Eastern religions teach the process of reincarnation continues until we become “realized souls,” or awakened to our Higher Divine Self which is Oneness with the Great Spirit. In one ashram I visited in southern India, the late Guru had warned about dwelling too much on reincarnations or “karma.” He once said, “There is a class of people who want to know all about their future and past births. They ignore the present. The load from the past is the present misery. Why recall the past? It is a waste of time. They relate to the body and not to the Self.” (Sri Ramana Maharshi in Conscious Immortality recorded by Paul Brunton, 1935-1939)

The contemporary book, A Course in Miracles, has a small section called “Is Reincarnation So?” It says “there is no past or future, and the idea of birth into a body has no meaning either once or many times. Reincarnation cannot then be true in any real sense and the only question should be ‘is the concept helpful?’ And that depends on what it is used for. If it is used to strengthen the recognition of the eternal nature of life, it is helpful indeed. … Like many other beliefs it can be bitterly misused. At least, such misuse offers preoccupation and perhaps pride in the past.
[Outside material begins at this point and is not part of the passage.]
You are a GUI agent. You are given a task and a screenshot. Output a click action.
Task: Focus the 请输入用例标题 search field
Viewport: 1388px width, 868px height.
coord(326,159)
At worst, it induces inertia in the present. In between, many kinds of folly are possible.” (A Course in Miracles, chapter 24, Manual for Teachers. 3rd Edition, published 2007 by Foundation for Inner Peace.)

So, what is my advice? Use the idea if it helps you become freer from negativity, judgment, sadness and fear. Most importantly, live in the now, realizing time is merely a passing entity, created by mortal body minds amid rotating planets called the universe. May the words of the Bible become our goal: “Whatever is kind, loving and good, think on these things. And whatsoever is honorable, whatever is just, whatever is pure, whatever is lovely, whatever is commendable, if there is any excellence, if there is anything worthy of praise, think about these things.” (Philippians 4:8 RSV).